Conservative lawyers are asking a federal court to strike down a wetlands conservation law that they say unconstitutionally blocks farmers from using their property without compensating them for their loss.
In a lawsuit filed Tuesday in the U.S. District Court for the Northern District of Iowa, CTM Holdings, a company that manages more than 1,000 acres of Hawkeye State farmland, contends that the federal government has illegally designated a portion of its property as wetlands and excluded it from development — even though the land is dry.
“While well-intentioned, this conservation scheme is unconstitutional,” said Loren Seehase, senior counsel at the Liberty Justice Center, which is representing CTM Holdings in the litigation. “The government cannot condition benefits on the waiver of a constitutional right — in this case, the Fifth Amendment right to be compensated when the government takes some or all of your land.”
Under the “Swampbuster” program — a provision of the 1985 farm bill — the Department of Agriculture withholds benefits from farmers who clear, drain or otherwise convert wetlands.
CTM Holdings, which rents land to Iowa farmers, says that because of the Swampbuster program, the company and its tenants have been barred from farming 9 acres of a 71-acre parcel in a northeastern Iowa county.
If they do develop that land, the Liberty Justice Center said in a press release accompanying the lawsuit, CTM Holdings and all its other tenants across the state could risk losing their USDA benefits.
The Liberty Justice Center — which is involved in another high-profile environmental lawsuit against the Biden administration’s corporate climate disclosure rule — is joined in the Swampbuster case by the property rights-focused Pacific Legal Foundation.
Pacific Legal Foundation attorneys have backed major landowner challenges at the Supreme Court, including Sackett v.
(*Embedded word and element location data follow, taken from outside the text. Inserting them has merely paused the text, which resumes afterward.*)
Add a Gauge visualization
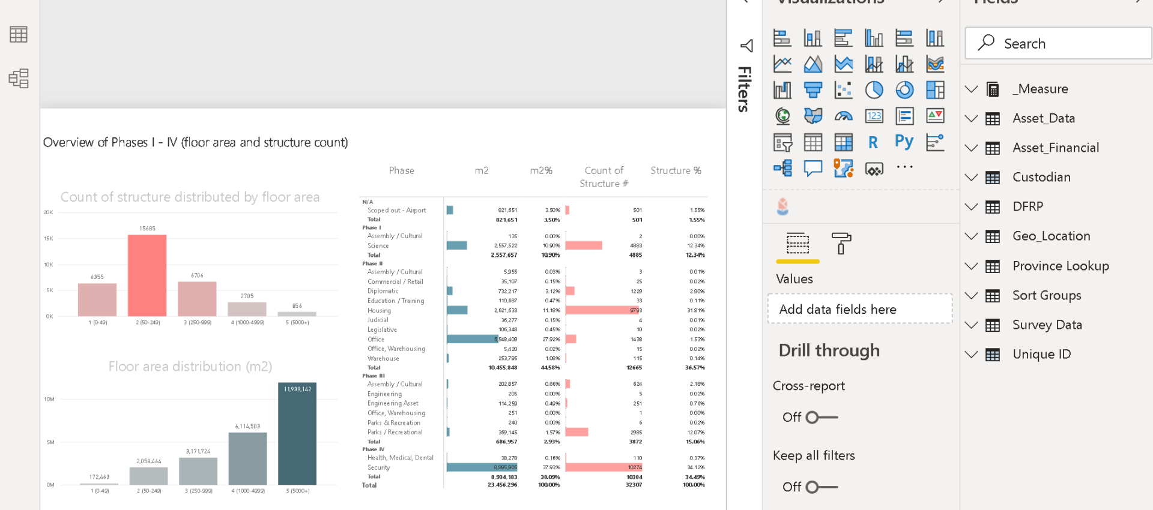click(x=843, y=116)
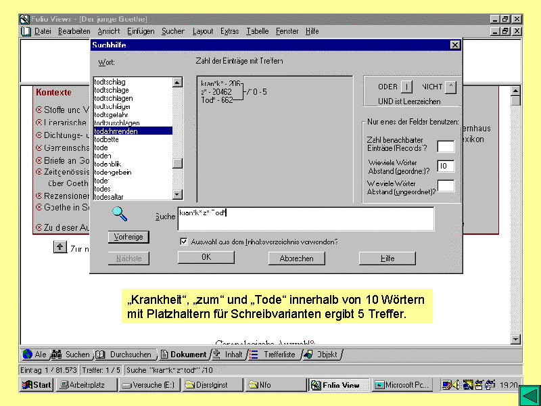This screenshot has width=541, height=406.
Task: Open the Suchen menu
Action: point(172,31)
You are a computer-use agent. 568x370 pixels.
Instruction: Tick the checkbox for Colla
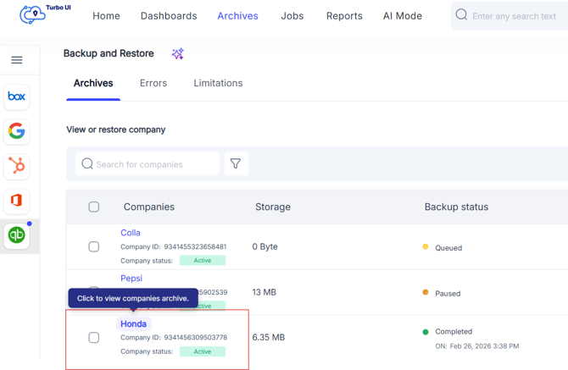click(x=94, y=247)
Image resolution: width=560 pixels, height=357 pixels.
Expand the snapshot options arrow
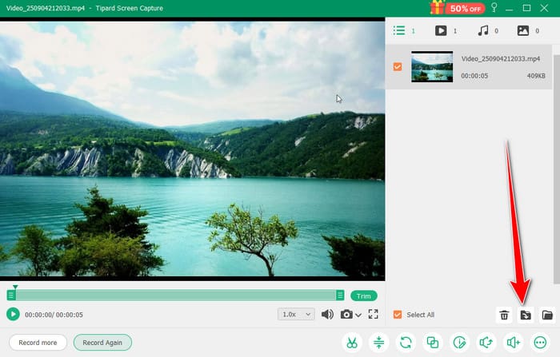[x=358, y=315]
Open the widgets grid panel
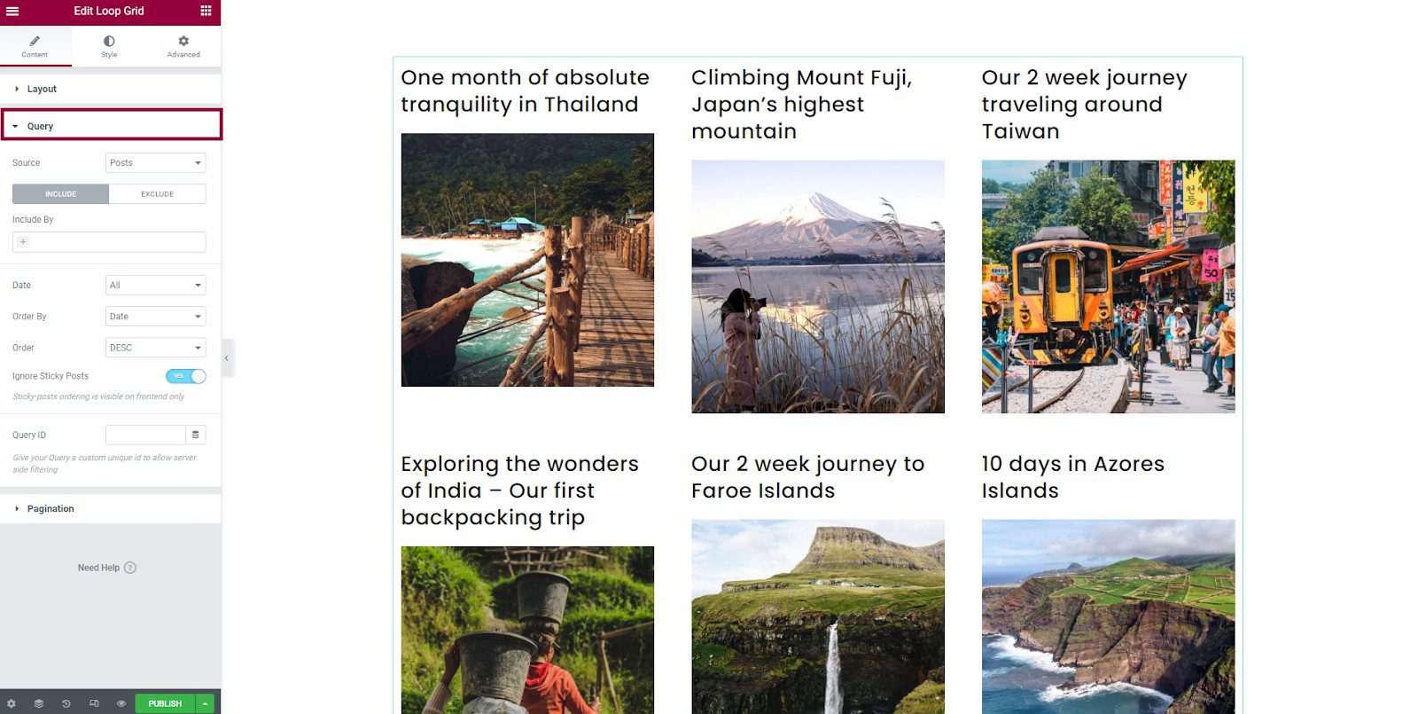 (x=206, y=12)
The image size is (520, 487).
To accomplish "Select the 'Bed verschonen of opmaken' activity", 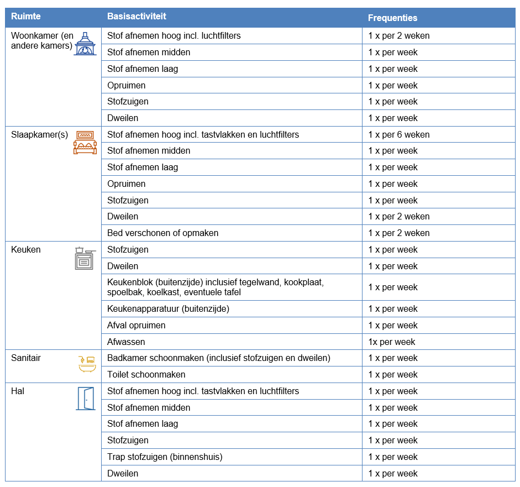I will coord(162,233).
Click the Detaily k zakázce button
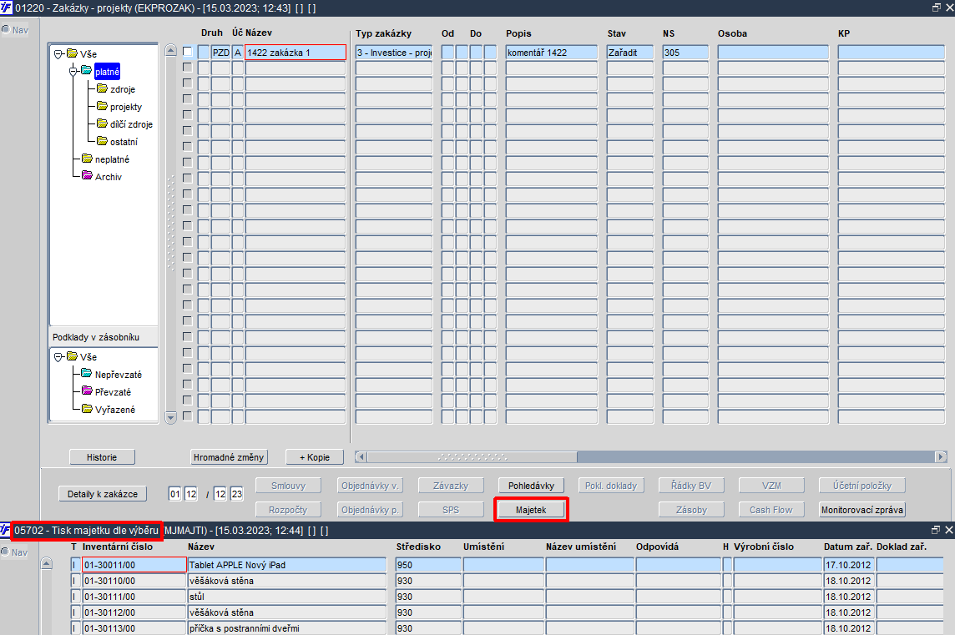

EPA, a case that last year eliminated protections for the majority of the nation’s wetlands.
“The Constitution does not grant the federal government the power to regulate any piece of land in the country it wishes,” said Paige Gilliard, an attorney at the Pacific Legal Foundation, of the Swampbuster lawsuit. “Nor may government force people to give up their rights in exchange for a government benefit.”
USDA did not immediately respond to a request for comment on the lawsuit.
The Izaak Walton League, a conservation organization that has called for more consistent enforcement of the Swampbuster program, estimates that the law has protected about 78 million acres of U.S. wetlands.